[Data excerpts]
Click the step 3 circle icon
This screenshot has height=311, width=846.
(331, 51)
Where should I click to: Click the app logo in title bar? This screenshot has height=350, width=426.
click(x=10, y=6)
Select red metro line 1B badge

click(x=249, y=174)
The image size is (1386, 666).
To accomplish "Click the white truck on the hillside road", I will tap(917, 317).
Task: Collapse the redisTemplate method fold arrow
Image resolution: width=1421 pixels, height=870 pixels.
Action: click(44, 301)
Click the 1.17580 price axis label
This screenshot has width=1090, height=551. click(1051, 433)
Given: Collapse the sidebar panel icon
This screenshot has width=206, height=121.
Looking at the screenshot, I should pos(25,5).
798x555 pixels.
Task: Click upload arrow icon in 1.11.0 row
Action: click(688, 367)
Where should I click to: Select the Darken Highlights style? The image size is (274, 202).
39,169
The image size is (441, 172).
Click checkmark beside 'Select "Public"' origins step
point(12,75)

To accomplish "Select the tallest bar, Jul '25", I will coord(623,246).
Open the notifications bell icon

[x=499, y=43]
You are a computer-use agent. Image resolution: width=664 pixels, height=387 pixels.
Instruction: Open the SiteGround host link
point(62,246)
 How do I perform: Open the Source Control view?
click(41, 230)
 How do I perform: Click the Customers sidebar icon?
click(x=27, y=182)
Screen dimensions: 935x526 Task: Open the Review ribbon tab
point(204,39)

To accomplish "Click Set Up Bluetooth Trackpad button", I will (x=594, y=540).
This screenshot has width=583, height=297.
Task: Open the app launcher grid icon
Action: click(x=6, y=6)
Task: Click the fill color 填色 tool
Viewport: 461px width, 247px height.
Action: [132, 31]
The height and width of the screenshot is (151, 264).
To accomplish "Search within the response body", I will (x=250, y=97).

→ **PROMPT**
In full and without alteration, transcribe the entries above.

→ **RESULT**
Click the step 3 circle icon
This screenshot has height=311, width=846.
(331, 51)
Where should I click to: Click the app logo in title bar? This screenshot has height=350, width=426.
click(x=10, y=6)
Select red metro line 1B badge

click(x=249, y=174)
The image size is (1386, 666).
To accomplish "Click the white truck on the hillside road", I will tap(917, 317).
Task: Collapse the redisTemplate method fold arrow
Image resolution: width=1421 pixels, height=870 pixels.
Action: click(44, 301)
Click the 1.17580 price axis label
This screenshot has width=1090, height=551. click(1051, 433)
Given: Collapse the sidebar panel icon
This screenshot has width=206, height=121.
Looking at the screenshot, I should pos(25,5).
798x555 pixels.
Task: Click upload arrow icon in 1.11.0 row
Action: click(688, 367)
Where should I click to: Select the Darken Highlights style? The image size is (274, 202).
39,169
The image size is (441, 172).
Click checkmark beside 'Select "Public"' origins step
point(12,75)

To accomplish "Select the tallest bar, Jul '25", I will coord(623,246).
Open the notifications bell icon

[x=499, y=43]
You are a computer-use agent. Image resolution: width=664 pixels, height=387 pixels.
Instruction: Open the SiteGround host link
point(62,246)
 How do I perform: Open the Source Control view?
click(41, 230)
 How do I perform: Click the Customers sidebar icon?
click(x=27, y=182)
Screen dimensions: 935x526 Task: Open the Review ribbon tab
point(204,39)

To accomplish "Click Set Up Bluetooth Trackpad button", I will (x=594, y=540).
This screenshot has width=583, height=297.
Task: Open the app launcher grid icon
Action: click(x=6, y=6)
Task: Click the fill color 填色 tool
Viewport: 461px width, 247px height.
Action: [132, 31]
The height and width of the screenshot is (151, 264).
To accomplish "Search within the response body", I will (x=250, y=97).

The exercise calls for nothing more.